WORK INSTRUCTION
Copy every line of the records below that holds the word "computer".

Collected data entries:
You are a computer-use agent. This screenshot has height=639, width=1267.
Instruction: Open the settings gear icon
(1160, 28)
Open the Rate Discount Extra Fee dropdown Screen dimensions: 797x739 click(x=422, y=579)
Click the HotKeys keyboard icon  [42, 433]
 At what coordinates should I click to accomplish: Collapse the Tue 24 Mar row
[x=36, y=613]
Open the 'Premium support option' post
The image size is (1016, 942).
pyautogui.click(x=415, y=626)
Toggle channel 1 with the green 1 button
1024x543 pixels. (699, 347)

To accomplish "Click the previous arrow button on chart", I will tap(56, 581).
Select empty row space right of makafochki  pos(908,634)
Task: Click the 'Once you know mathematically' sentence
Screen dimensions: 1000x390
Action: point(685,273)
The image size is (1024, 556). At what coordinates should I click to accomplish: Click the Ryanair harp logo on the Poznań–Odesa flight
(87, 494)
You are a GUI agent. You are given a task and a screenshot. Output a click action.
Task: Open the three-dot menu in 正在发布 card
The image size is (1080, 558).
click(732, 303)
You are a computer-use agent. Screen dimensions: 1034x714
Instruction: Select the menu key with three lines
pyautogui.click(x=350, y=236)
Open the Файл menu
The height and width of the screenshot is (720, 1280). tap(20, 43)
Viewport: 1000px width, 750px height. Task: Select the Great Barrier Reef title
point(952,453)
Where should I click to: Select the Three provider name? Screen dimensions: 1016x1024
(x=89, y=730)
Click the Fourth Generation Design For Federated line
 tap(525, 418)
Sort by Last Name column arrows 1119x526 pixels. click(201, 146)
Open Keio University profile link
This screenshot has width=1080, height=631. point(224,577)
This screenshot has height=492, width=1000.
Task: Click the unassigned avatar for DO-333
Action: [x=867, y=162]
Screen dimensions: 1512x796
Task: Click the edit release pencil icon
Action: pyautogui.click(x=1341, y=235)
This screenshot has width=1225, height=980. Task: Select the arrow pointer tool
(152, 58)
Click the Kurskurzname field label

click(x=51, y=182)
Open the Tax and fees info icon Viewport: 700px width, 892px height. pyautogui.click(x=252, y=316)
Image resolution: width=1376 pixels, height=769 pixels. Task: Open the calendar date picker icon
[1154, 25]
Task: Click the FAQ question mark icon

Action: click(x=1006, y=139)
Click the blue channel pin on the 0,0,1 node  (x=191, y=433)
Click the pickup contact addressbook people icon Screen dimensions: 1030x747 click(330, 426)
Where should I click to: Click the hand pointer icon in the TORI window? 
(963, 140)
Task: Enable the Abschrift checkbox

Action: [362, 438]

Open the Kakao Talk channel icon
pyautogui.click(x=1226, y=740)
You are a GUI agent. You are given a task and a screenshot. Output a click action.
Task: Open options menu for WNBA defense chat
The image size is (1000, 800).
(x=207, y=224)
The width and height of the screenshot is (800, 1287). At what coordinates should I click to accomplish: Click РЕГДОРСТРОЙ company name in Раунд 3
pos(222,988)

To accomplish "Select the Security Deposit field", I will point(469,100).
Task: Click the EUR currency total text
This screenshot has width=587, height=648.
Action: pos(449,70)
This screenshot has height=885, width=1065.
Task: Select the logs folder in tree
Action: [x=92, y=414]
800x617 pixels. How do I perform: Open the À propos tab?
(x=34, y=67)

EXPECTED ANSWER
You are a computer-use agent. This screenshot has height=639, width=1267.
You are a computer-use agent. Screen dimensions: 1034x714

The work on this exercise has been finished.